NO VAGAR DA PENUMBRA
19 de Abril de 2016

41_07_87---Dead-End-Road-Traffic-Sign_web.jpg                                               Imagem: Freefoto.com

 

Ela está a morrer. Pode ser que o ignore, ou pode ser que escolha ignorar, participando com estoicismo num teatro de bonomia. Aqui e ali perturbado por um lamento ou por um queixume. Aprecia a bondade de familiares e amigos, mesma quando esta (mais que a doença) parece confiná-la a uma inactividade tão próxima da inutilidade (não se esforce! Repouse!). Invoca uma doença grave, mas não necessariamente fatal, para justificar os cuidados dos que lhe são próximos, alimentando uma farsa (ilusão) que redundará em tragédia.

 

Familiares e amigos já sabem o que esperar, mas não sabem quando. “É insuportável a visão de um ser vivo que combate com a morte, e ora parece prevalecer, ora parece perder-se”, escreveu Elena Ferrante em Os Dias do Abandono. Cada dia parece ser negociado. Para estender um contrato celebrado à nascença por tempo indeterminado com o nosso corpo. Que termina quase sempre da mesma forma: denunciado unilateralmente. Como uma máquina ou um produto, também ele tem um período de vida útil. Que nos recusamos a aceitar.
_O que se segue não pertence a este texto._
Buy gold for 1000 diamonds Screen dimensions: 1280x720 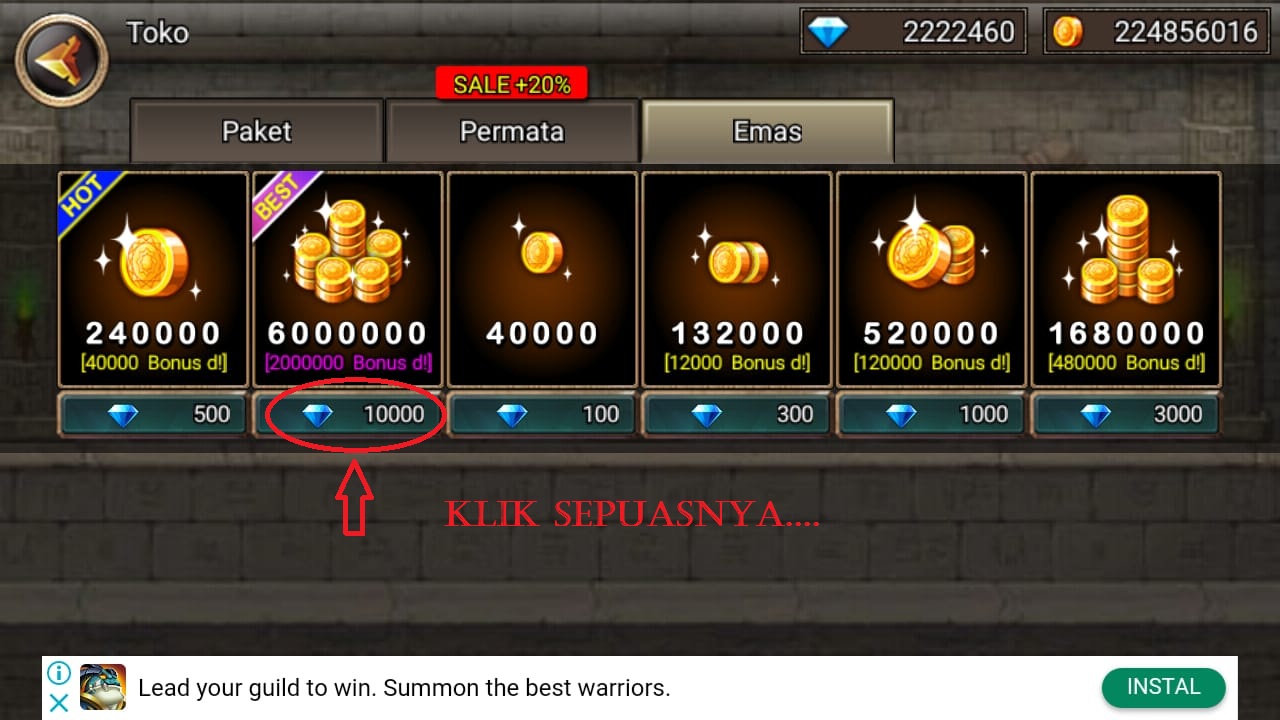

Ingloriamente.

 

Como é o quotidiano vivido a partir de um leito num quarto sem vista, iluminado pela claridade do Sol intermitente de uma Primavera chuvosa? E o correr dos dias, iguais e sem sinais de recuperação, transformará o teatro da bonomia num monólogo desesperado, contrariado por piedosas proclamações de recuperação (Vais ver que melhoras! Este tempo também não ajuda...)? É uma daquelas situações em que o uso da mentira é não só permitido como até recomendado. (“Sempre que necessário e sem hesitação”, afirmou a actriz Sally Field em resposta à pergunta “Em que ocasião mente?” do Questionário de Proust da revista Vanity Fair.)

 

A degradação do corpo aniquila os moribundos. A espera derrota os sobreviventes. Porque esta espera é uma emboscada, não um encontro que se aguarda ansiosamente. Porque esta espera não permite a esperança.